Custom Applications Development
No industry has off-the-shelf products available to meet every available need within an acceptable time frame and budgetary model. The role of custom-built applications supporting client needs is a long-standing practice within law firms to help differentiate a firm from the competition. Ken has extensive experience orchestrating the construction of custom software to assist clients in a unique manner.
Security
This area being incredibly dynamic, there are increasingly various threat intelligence products, leading security vendors in the legal space, legal specific industry associations and changing practices relating to the legal professional Model Rules of Ethics which all collectively help protect best-in-breed law firms investing the resources necessarily to keep current in this ever-changing space.
CASE STUDIES

Comprehensive Security Program
A significant element of law firm security programs is, of course, deeply technical. End point protection, firewalls, security scans and the configuration of the many protective tools all falls within the category of specialized security and engineering work.

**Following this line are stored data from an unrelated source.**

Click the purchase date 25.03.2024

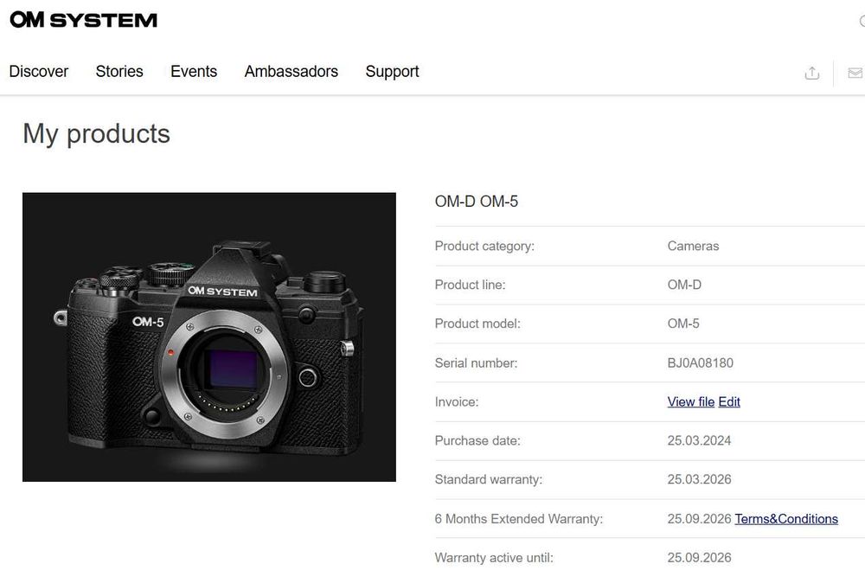[x=699, y=440]
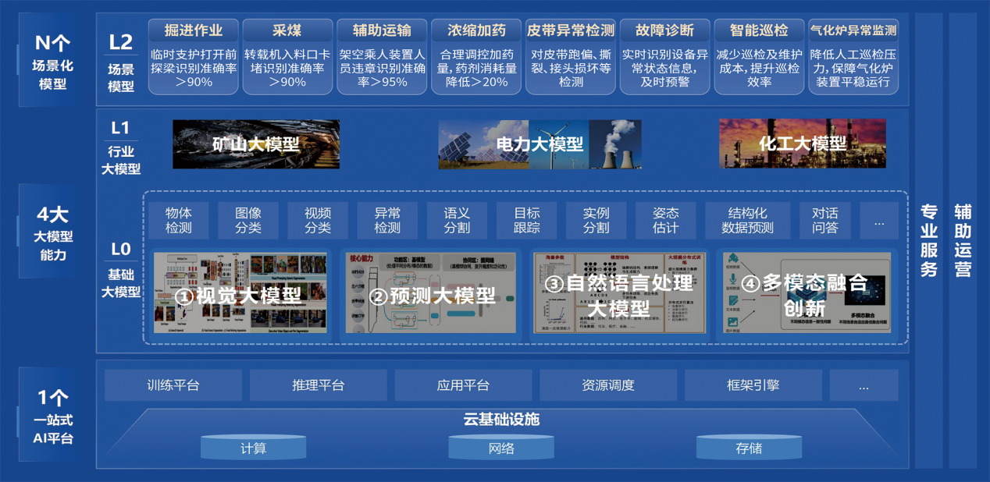Select the 物体检测 capability tile
The width and height of the screenshot is (990, 482).
[178, 221]
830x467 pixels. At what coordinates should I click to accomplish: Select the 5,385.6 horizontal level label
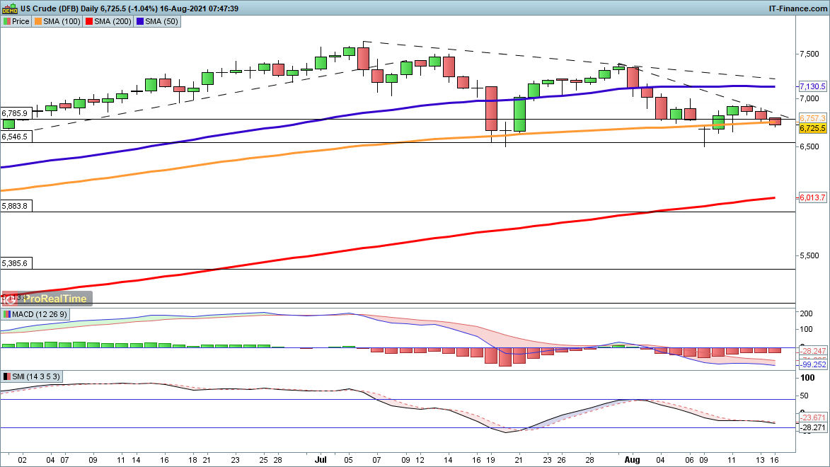point(15,263)

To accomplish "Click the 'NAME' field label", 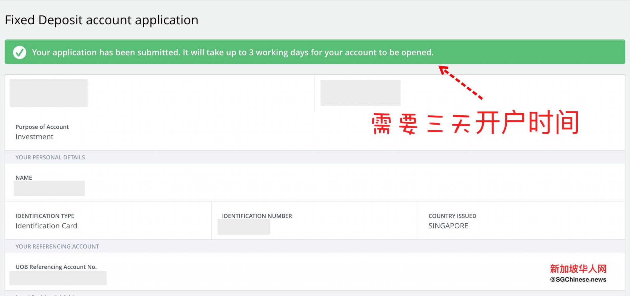I will tap(24, 178).
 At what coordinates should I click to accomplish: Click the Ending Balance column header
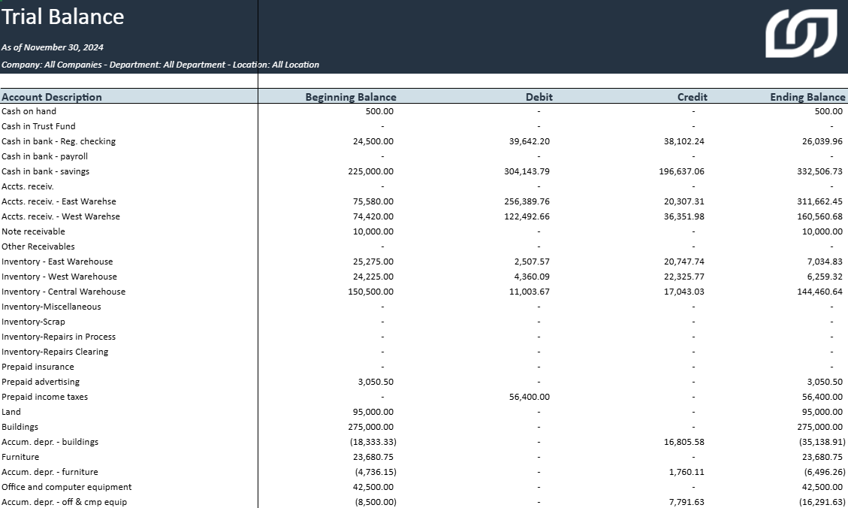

That being said, there is also a significant project management element of security programs. Selecting employee training (what format, how often, content prioritization) is an art, not a science. Working with clients, internal management, auditors and brokers on critical projects like securing cyber insurance require strong communications skills and project management expertise in addition to technical familiarity to work with all the non-technical stakeholders.
The National Institute of Standards and Technology (NIST) 800-53 Control Families require a security leader with the broadest possible set of competencies and skills to compliment the equally important technical security professionals whom, together, for the best team possible to protect a law firm.

Extending The Value Of COre Law Firm TEchnology (E.g. Document Management Systems)
Law firms invest in several types of core system functionality. Time entry/accounting, document management systems, legal contract solutions, customer relationship management systems are but a few of the key tools in a law firm’s toolkit to help run in a smooth, effective manner.
Extending the value of a tool however, is a strategy requiring more insightful technical leadership. What is one example?
Consider time entry and accounting. Every law firm needs a process to allow timekeepers to enter their billable time. But offering modules to automatically collect time based on work tasks is a step forward. As is linking the time entries to a business intelligence (BI) platform to empower modern, dashboard like management analysis. And accelerating the rate for permitting data analysis from perhaps a monthly load to a daily refresh drives more timely corrective action for noteworthy trends. And finally, passing financial data back into matter management and budgeting tools further supports sophisticated profitability analysis by partner, practice, office, etc.
This concept can be extended to all other core technologies also (e.g. document management systems with improved search capability and links into practice management tools greatly improve attorney efficiency and work product). Skilled technology leadership applied to each of the core technologies helps law firms get more bang for their buck with their legal spend.